After Unilever purchased Schmidt’s, Schmidt and Cantino explored the entrepreneurial scene in Portland, their hometown and the city where Wild Friends is based, to determine businesses that might be good fits for Color investment. “There’s an enormous maker and CPG community here – far bigger than in much larger cities, Chicago, for instance – and we discovered a wealth of talent, while also identifying several out of town opportunities,” says Schmidt. In the ensuing months, she details she and Cantino traveled extensively to check out investment possibilities and listen to innumerable pitches.
Color is focusing on the food, beverage and beauty categories, and will cross direct-to-consumer and retail brands. Schmidt and Cantino didn’t disclose the amount of funding Color is injecting into brands. They disclosed Color will make private equity investments, be involved in series A and B rounds, evaluate angel funding prospects, and partner with venture capital firms. Further investments will be announced next year, when Schmidt and Cantino are expected to reveal a project giving back to underserved communities as well.
Discussing Color and its funding of CPG brands, Schmidt says, “I’m eager to talk about leadership in this space because, one, there are so few investors in this industry who can relate to the struggle business owners experience growing a business from humble origins and, two, it’s an opportunity to take things full circle to my own early days as a maker, hustling to grow my business — and, now, I’m in the position to help other brands grow through investment.”
At Color, Schmidt and Cantino are decidedly not passive investors. Prior to investments, they have a goal-setting session with company founders to zero in on the areas they can be assets and, once deals are closed, they delve into those areas without, Cantino emphasizes, “doing all the work for them.”

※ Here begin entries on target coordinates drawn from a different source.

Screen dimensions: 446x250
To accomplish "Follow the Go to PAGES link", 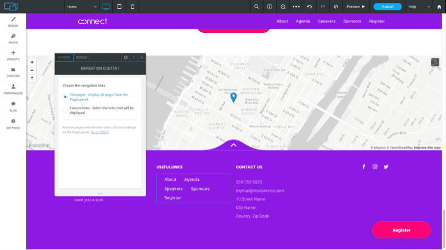I will [99, 132].
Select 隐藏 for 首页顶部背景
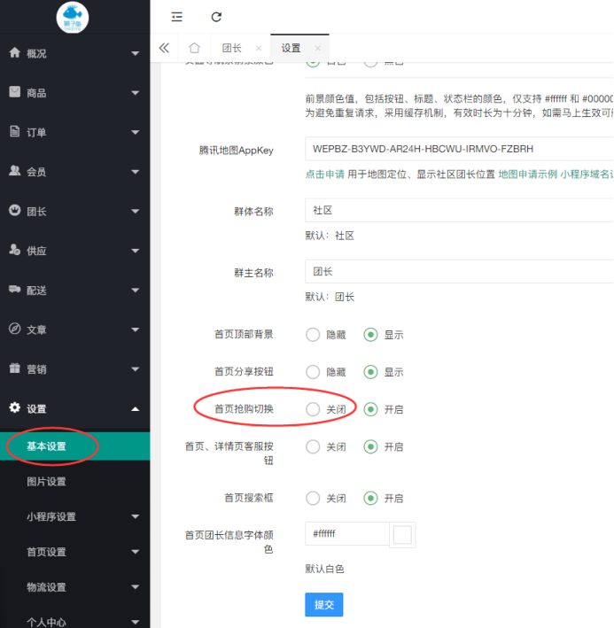 click(x=313, y=335)
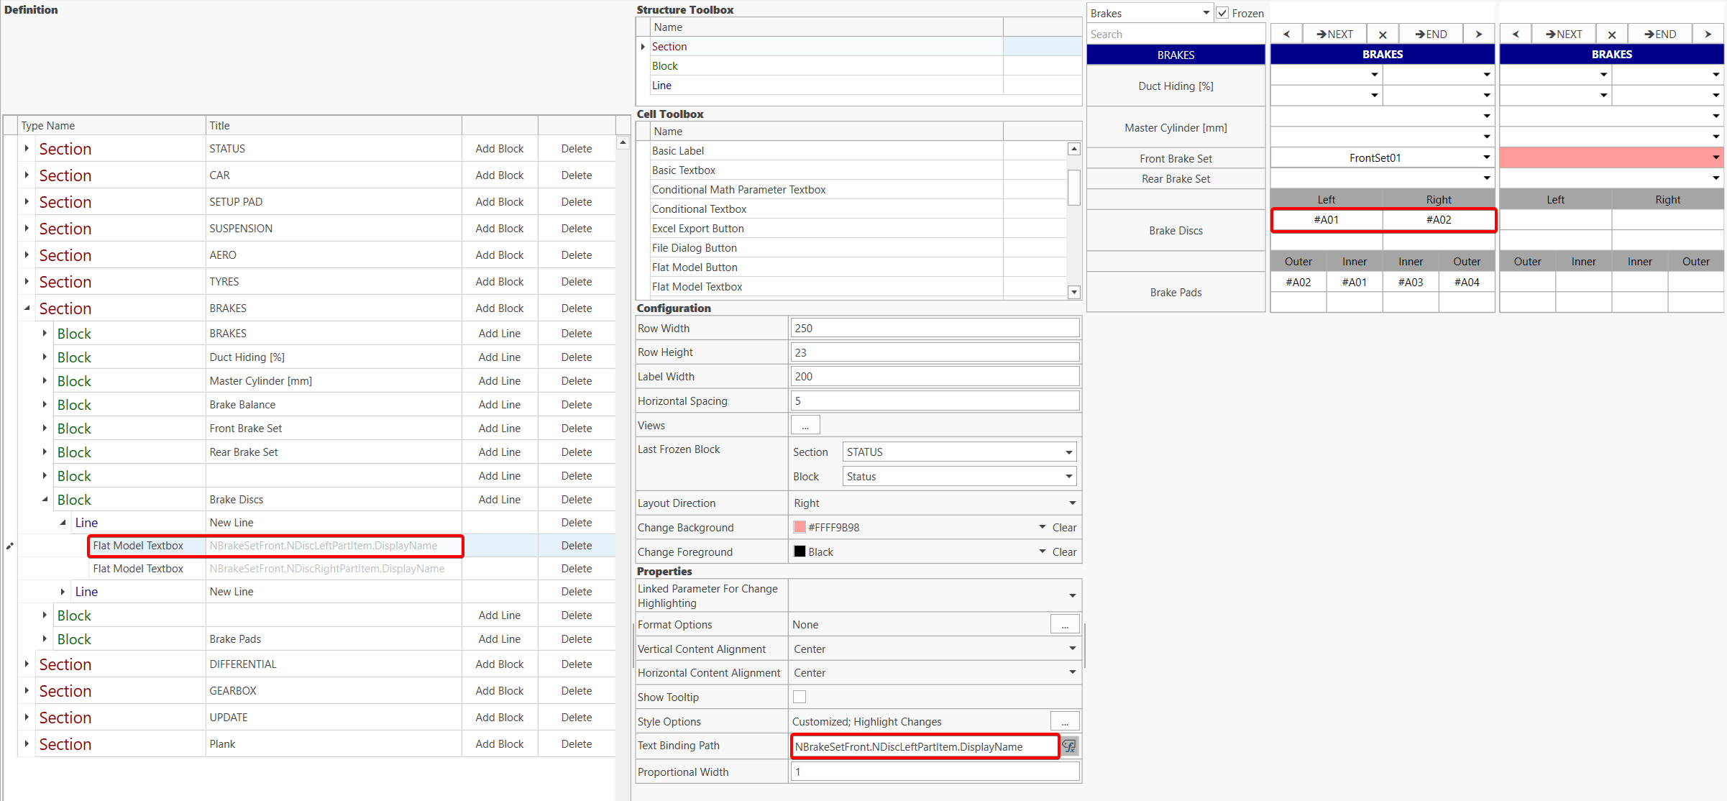Expand the SUSPENSION section row
The width and height of the screenshot is (1727, 801).
point(27,229)
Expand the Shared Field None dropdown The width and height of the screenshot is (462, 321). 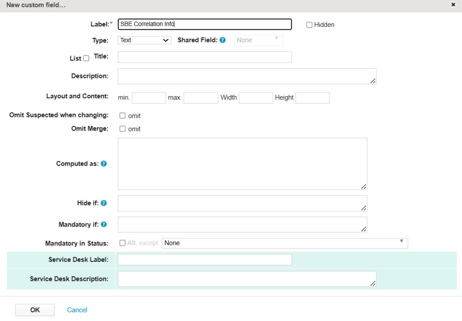click(x=258, y=40)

“Chris and I genuinely are enthralled by the success of these entrepreneurs because they remind us so much of ourselves, so we’re able to connect immediately over those experiences and put them at ease, working more effortlessly and passionately.”
“One trend we’ve noticed is that founders of emerging consumer goods companies excel at product development and have a strong affinity for their brand, but struggle with logistics, finance and executing on their marketing,” says Schmidt. “They’re often highly skeptical of funds and investors—once the suits start knocking, their antennas shoot up. Chris and I genuinely are enthralled by the success of these entrepreneurs because they remind us so much of ourselves, so we’re able to connect immediately over those experiences and put them at ease, working more effortlessly and passionately.”
Schmidt maintains a role at Unilever spreading Schmidt’s message as she and Cantino expand Color. “I see a new natural deodorant company popping up every day. Schmidt’s generated a high level of interest in the category, and it’s more competitive than ever,” she says. “To stay on top, Schmidt’s and Unilever will continue to anticipate trends and innovate at a rapid pace, while working to introduce the brand to global markets. Expect to see me supporting the brand’s international expansion and new product launches in 2019.”